Supplied records =
────────────────────

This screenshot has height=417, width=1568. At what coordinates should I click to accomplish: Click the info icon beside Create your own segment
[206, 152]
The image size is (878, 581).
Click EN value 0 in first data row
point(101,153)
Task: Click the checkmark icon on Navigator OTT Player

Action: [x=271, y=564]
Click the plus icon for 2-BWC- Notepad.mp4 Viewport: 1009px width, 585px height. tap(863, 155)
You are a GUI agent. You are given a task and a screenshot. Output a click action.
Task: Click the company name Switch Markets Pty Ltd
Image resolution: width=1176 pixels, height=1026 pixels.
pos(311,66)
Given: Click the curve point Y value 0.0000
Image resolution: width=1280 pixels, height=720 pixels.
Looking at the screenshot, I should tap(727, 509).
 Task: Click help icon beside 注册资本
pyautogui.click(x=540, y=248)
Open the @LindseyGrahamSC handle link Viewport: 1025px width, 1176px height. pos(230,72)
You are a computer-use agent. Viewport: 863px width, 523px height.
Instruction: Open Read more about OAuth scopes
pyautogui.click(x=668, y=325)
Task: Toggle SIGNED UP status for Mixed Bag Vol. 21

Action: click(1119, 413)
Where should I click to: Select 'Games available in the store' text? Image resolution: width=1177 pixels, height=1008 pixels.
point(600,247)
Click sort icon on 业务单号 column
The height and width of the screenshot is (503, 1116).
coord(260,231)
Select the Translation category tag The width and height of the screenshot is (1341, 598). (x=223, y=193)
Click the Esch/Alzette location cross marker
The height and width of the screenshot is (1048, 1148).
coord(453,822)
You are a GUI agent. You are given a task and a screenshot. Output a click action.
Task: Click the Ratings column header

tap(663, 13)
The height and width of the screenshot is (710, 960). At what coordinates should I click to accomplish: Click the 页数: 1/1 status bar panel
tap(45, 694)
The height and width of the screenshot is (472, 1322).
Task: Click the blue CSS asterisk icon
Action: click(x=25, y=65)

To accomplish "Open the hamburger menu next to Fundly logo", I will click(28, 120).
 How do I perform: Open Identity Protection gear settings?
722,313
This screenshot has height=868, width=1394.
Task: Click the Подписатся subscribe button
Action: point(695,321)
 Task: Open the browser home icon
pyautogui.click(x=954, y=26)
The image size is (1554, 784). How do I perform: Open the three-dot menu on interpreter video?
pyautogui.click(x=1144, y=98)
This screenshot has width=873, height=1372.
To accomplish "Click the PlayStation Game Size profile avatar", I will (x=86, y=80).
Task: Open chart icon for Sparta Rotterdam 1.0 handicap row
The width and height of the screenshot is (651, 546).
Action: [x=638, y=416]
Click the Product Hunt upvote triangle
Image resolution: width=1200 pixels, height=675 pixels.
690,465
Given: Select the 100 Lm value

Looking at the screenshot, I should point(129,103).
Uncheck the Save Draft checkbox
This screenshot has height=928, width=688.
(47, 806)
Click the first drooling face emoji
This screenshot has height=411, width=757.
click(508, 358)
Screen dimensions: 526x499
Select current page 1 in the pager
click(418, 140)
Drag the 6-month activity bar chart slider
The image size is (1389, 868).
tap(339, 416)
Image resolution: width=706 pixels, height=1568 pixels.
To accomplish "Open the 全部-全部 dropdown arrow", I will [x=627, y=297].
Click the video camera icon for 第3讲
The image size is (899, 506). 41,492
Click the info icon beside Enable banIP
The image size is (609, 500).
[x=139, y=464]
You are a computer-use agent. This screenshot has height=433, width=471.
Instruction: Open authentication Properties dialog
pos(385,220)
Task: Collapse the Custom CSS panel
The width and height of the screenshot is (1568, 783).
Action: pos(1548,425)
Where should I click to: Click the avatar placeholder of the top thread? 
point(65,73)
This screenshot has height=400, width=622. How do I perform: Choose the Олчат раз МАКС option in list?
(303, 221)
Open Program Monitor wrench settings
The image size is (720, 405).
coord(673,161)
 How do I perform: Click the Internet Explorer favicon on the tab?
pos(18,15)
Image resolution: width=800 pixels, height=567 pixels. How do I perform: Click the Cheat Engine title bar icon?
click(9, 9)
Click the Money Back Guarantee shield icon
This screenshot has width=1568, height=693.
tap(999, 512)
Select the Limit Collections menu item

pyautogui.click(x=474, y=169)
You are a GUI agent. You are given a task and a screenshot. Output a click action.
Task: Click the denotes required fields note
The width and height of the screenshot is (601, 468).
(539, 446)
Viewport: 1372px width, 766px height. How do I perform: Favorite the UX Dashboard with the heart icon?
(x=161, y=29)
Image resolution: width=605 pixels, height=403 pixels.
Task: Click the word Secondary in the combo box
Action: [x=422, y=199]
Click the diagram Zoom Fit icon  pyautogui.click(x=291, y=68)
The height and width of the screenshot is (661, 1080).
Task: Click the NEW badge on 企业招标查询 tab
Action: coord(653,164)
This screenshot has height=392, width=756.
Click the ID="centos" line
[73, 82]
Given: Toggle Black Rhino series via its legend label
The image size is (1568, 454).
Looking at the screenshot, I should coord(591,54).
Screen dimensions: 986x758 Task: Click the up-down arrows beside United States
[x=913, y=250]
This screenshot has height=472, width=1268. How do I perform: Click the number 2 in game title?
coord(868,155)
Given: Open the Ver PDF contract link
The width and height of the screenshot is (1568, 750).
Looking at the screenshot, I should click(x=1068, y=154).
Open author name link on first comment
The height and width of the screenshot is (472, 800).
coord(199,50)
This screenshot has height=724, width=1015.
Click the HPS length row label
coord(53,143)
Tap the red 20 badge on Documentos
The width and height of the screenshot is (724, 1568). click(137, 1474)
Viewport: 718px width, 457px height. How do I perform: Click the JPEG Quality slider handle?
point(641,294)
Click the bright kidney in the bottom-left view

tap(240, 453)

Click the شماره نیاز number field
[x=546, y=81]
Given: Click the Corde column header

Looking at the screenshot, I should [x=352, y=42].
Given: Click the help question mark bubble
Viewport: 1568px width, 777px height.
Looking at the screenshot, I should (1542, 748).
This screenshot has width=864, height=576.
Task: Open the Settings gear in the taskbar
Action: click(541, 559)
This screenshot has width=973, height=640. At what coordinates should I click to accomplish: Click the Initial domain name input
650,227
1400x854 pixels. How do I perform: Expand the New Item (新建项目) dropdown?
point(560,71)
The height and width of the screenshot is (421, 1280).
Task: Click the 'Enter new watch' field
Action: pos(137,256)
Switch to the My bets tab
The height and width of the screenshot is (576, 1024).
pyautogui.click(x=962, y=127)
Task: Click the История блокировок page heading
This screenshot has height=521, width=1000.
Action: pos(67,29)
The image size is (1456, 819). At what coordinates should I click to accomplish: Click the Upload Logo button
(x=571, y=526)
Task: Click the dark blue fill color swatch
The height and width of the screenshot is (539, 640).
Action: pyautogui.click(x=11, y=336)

────────────────────

The problem =
Set down, exactly as written, each line of the data from its opening line through the one containing "Given: Click the curve point Y value 0.0000". Output nothing more.

Solution =
This screenshot has height=417, width=1568. At what coordinates should I click to accomplish: Click the info icon beside Create your own segment
[206, 152]
The image size is (878, 581).
Click EN value 0 in first data row
point(101,153)
Task: Click the checkmark icon on Navigator OTT Player

Action: [x=271, y=564]
Click the plus icon for 2-BWC- Notepad.mp4 Viewport: 1009px width, 585px height. tap(863, 155)
You are a GUI agent. You are given a task and a screenshot. Output a click action.
Task: Click the company name Switch Markets Pty Ltd
Image resolution: width=1176 pixels, height=1026 pixels.
pos(311,66)
Given: Click the curve point Y value 0.0000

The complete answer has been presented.